Retype the listing in full. Change nothing.

=== Section Start ===

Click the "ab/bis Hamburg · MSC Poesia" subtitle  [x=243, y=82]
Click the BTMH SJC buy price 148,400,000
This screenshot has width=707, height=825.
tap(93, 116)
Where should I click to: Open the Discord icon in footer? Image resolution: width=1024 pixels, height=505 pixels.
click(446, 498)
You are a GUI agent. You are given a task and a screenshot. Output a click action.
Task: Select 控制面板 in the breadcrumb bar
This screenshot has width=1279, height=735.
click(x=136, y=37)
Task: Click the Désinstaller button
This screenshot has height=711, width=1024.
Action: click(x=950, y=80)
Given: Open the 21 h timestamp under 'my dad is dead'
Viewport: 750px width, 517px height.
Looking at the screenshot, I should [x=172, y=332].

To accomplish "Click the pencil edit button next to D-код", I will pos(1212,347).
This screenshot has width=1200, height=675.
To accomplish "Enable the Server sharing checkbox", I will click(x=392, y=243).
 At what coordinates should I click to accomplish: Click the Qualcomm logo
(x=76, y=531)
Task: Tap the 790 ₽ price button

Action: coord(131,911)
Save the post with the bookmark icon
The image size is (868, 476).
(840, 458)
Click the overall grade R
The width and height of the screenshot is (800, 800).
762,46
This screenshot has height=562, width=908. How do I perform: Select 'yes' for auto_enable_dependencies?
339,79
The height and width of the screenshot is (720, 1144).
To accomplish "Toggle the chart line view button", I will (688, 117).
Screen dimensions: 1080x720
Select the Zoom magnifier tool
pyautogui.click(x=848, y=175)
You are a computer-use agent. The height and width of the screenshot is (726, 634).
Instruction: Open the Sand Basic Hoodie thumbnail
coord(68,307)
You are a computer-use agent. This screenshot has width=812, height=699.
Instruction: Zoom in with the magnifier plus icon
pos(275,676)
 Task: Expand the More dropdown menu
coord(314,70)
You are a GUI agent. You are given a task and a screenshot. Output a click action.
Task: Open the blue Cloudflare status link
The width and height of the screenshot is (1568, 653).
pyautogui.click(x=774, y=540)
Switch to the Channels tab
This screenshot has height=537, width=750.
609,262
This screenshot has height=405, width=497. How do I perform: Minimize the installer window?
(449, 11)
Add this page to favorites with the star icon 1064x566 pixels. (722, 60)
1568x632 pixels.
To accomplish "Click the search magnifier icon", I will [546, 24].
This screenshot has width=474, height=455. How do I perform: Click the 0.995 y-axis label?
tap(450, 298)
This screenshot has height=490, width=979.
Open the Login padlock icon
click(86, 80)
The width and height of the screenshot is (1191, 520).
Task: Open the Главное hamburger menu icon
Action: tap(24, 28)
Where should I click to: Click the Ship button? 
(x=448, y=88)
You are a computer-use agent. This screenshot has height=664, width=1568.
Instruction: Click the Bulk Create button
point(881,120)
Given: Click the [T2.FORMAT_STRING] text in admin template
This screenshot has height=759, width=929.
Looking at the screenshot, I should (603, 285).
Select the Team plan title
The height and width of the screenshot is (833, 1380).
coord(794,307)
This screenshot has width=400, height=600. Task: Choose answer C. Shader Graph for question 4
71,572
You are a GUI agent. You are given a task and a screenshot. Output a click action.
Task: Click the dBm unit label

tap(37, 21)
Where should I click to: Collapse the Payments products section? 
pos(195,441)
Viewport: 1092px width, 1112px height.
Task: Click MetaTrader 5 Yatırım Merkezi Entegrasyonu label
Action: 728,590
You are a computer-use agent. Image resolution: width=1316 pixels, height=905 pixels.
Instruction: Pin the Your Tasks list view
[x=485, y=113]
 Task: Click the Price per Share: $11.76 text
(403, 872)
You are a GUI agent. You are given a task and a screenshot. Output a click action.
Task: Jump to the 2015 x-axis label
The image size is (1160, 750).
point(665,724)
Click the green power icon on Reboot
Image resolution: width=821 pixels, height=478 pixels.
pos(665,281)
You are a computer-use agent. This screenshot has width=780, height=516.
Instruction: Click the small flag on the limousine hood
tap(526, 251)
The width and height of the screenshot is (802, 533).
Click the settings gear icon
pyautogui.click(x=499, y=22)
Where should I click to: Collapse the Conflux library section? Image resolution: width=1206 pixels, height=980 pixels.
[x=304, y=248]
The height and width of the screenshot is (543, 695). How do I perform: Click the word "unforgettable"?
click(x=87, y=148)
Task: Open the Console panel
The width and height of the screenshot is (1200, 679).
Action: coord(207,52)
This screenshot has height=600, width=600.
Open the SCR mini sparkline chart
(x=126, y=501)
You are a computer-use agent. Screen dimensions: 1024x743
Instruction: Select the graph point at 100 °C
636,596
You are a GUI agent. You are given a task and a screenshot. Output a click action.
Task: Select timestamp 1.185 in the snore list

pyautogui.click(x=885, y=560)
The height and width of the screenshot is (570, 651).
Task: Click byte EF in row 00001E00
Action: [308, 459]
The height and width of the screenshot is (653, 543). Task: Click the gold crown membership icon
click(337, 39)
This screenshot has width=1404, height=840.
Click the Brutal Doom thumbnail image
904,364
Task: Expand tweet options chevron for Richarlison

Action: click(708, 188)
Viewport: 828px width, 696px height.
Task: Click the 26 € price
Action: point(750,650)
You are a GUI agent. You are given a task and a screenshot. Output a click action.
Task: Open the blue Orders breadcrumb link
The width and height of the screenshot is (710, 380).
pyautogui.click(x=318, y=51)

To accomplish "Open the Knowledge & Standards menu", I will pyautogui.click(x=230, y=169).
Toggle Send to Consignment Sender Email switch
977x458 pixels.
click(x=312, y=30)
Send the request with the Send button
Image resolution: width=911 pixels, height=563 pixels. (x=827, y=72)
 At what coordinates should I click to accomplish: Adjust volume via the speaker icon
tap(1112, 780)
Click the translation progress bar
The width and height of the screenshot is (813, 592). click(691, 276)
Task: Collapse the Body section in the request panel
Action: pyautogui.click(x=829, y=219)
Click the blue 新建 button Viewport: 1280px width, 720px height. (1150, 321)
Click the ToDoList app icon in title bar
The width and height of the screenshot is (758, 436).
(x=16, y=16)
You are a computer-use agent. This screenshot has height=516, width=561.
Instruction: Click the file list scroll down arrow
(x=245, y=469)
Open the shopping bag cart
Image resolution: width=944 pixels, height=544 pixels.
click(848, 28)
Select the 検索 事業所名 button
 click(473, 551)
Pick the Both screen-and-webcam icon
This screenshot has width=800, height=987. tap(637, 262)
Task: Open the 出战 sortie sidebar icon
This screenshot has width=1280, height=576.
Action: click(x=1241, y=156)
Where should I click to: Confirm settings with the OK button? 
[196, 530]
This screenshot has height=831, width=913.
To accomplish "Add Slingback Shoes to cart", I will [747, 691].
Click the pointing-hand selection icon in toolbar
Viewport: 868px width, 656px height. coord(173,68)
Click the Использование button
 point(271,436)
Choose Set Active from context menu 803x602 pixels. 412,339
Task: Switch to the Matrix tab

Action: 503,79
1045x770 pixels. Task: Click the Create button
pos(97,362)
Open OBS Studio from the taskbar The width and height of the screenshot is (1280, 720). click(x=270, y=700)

=== Section End ===

• [Written solution]:
Click the "ab/bis Hamburg · MSC Poesia" subtitle  [x=243, y=82]
Click the BTMH SJC buy price 148,400,000
This screenshot has width=707, height=825.
tap(93, 116)
Where should I click to: Open the Discord icon in footer? Image resolution: width=1024 pixels, height=505 pixels.
click(446, 498)
You are a GUI agent. You are given a task and a screenshot. Output a click action.
Task: Select 控制面板 in the breadcrumb bar
This screenshot has width=1279, height=735.
click(x=136, y=37)
Task: Click the Désinstaller button
This screenshot has height=711, width=1024.
Action: click(x=950, y=80)
Given: Open the 21 h timestamp under 'my dad is dead'
Viewport: 750px width, 517px height.
Looking at the screenshot, I should [x=172, y=332].

To accomplish "Click the pencil edit button next to D-код", I will pos(1212,347).
This screenshot has width=1200, height=675.
To accomplish "Enable the Server sharing checkbox", I will click(x=392, y=243).
 At what coordinates should I click to accomplish: Click the Qualcomm logo
(x=76, y=531)
Task: Tap the 790 ₽ price button

Action: coord(131,911)
Save the post with the bookmark icon
The image size is (868, 476).
(840, 458)
Click the overall grade R
The width and height of the screenshot is (800, 800).
762,46
This screenshot has height=562, width=908. How do I perform: Select 'yes' for auto_enable_dependencies?
339,79
The height and width of the screenshot is (720, 1144).
To accomplish "Toggle the chart line view button", I will (688, 117).
Screen dimensions: 1080x720
Select the Zoom magnifier tool
pyautogui.click(x=848, y=175)
You are a computer-use agent. The height and width of the screenshot is (726, 634).
Instruction: Open the Sand Basic Hoodie thumbnail
coord(68,307)
You are a computer-use agent. This screenshot has width=812, height=699.
Instruction: Zoom in with the magnifier plus icon
pos(275,676)
 Task: Expand the More dropdown menu
coord(314,70)
You are a GUI agent. You are given a task and a screenshot. Output a click action.
Task: Open the blue Cloudflare status link
The width and height of the screenshot is (1568, 653).
pyautogui.click(x=774, y=540)
Switch to the Channels tab
This screenshot has height=537, width=750.
609,262
This screenshot has height=405, width=497. How do I perform: Minimize the installer window?
(449, 11)
Add this page to favorites with the star icon 1064x566 pixels. (722, 60)
1568x632 pixels.
To accomplish "Click the search magnifier icon", I will [546, 24].
This screenshot has width=474, height=455. How do I perform: Click the 0.995 y-axis label?
tap(450, 298)
This screenshot has height=490, width=979.
Open the Login padlock icon
click(86, 80)
The width and height of the screenshot is (1191, 520).
Task: Open the Главное hamburger menu icon
Action: tap(24, 28)
Where should I click to: Click the Ship button? 
(x=448, y=88)
You are a computer-use agent. This screenshot has height=664, width=1568.
Instruction: Click the Bulk Create button
point(881,120)
Given: Click the [T2.FORMAT_STRING] text in admin template
This screenshot has height=759, width=929.
Looking at the screenshot, I should (603, 285).
Select the Team plan title
The height and width of the screenshot is (833, 1380).
coord(794,307)
This screenshot has width=400, height=600. Task: Choose answer C. Shader Graph for question 4
71,572
You are a GUI agent. You are given a task and a screenshot. Output a click action.
Task: Click the dBm unit label

tap(37, 21)
Where should I click to: Collapse the Payments products section? 
pos(195,441)
Viewport: 1092px width, 1112px height.
Task: Click MetaTrader 5 Yatırım Merkezi Entegrasyonu label
Action: 728,590
You are a computer-use agent. Image resolution: width=1316 pixels, height=905 pixels.
Instruction: Pin the Your Tasks list view
[x=485, y=113]
 Task: Click the Price per Share: $11.76 text
(403, 872)
You are a GUI agent. You are given a task and a screenshot. Output a click action.
Task: Jump to the 2015 x-axis label
The image size is (1160, 750).
point(665,724)
Click the green power icon on Reboot
Image resolution: width=821 pixels, height=478 pixels.
pos(665,281)
You are a computer-use agent. This screenshot has width=780, height=516.
Instruction: Click the small flag on the limousine hood
tap(526, 251)
The width and height of the screenshot is (802, 533).
Click the settings gear icon
pyautogui.click(x=499, y=22)
Where should I click to: Collapse the Conflux library section? Image resolution: width=1206 pixels, height=980 pixels.
[x=304, y=248]
The height and width of the screenshot is (543, 695). How do I perform: Click the word "unforgettable"?
click(x=87, y=148)
Task: Open the Console panel
The width and height of the screenshot is (1200, 679).
Action: coord(207,52)
This screenshot has height=600, width=600.
Open the SCR mini sparkline chart
(x=126, y=501)
You are a computer-use agent. Screen dimensions: 1024x743
Instruction: Select the graph point at 100 °C
636,596
You are a GUI agent. You are given a task and a screenshot. Output a click action.
Task: Select timestamp 1.185 in the snore list

pyautogui.click(x=885, y=560)
The height and width of the screenshot is (570, 651).
Task: Click byte EF in row 00001E00
Action: [308, 459]
The height and width of the screenshot is (653, 543). Task: Click the gold crown membership icon
click(337, 39)
This screenshot has width=1404, height=840.
Click the Brutal Doom thumbnail image
904,364
Task: Expand tweet options chevron for Richarlison

Action: click(708, 188)
Viewport: 828px width, 696px height.
Task: Click the 26 € price
Action: point(750,650)
You are a GUI agent. You are given a task and a screenshot. Output a click action.
Task: Open the blue Orders breadcrumb link
The width and height of the screenshot is (710, 380).
pyautogui.click(x=318, y=51)

To accomplish "Open the Knowledge & Standards menu", I will pyautogui.click(x=230, y=169).
Toggle Send to Consignment Sender Email switch
977x458 pixels.
click(x=312, y=30)
Send the request with the Send button
Image resolution: width=911 pixels, height=563 pixels. (x=827, y=72)
 At what coordinates should I click to accomplish: Adjust volume via the speaker icon
tap(1112, 780)
Click the translation progress bar
The width and height of the screenshot is (813, 592). click(691, 276)
Task: Collapse the Body section in the request panel
Action: pyautogui.click(x=829, y=219)
Click the blue 新建 button Viewport: 1280px width, 720px height. (1150, 321)
Click the ToDoList app icon in title bar
The width and height of the screenshot is (758, 436).
(x=16, y=16)
You are a computer-use agent. This screenshot has height=516, width=561.
Instruction: Click the file list scroll down arrow
(x=245, y=469)
Open the shopping bag cart
Image resolution: width=944 pixels, height=544 pixels.
click(848, 28)
Select the 検索 事業所名 button
 click(473, 551)
Pick the Both screen-and-webcam icon
This screenshot has width=800, height=987. tap(637, 262)
Task: Open the 出战 sortie sidebar icon
This screenshot has width=1280, height=576.
Action: click(x=1241, y=156)
Where should I click to: Confirm settings with the OK button? 
[196, 530]
This screenshot has height=831, width=913.
To accomplish "Add Slingback Shoes to cart", I will [747, 691].
Click the pointing-hand selection icon in toolbar
Viewport: 868px width, 656px height. coord(173,68)
Click the Использование button
 point(271,436)
Choose Set Active from context menu 803x602 pixels. 412,339
Task: Switch to the Matrix tab

Action: 503,79
1045x770 pixels. Task: Click the Create button
pos(97,362)
Open OBS Studio from the taskbar The width and height of the screenshot is (1280, 720). click(x=270, y=700)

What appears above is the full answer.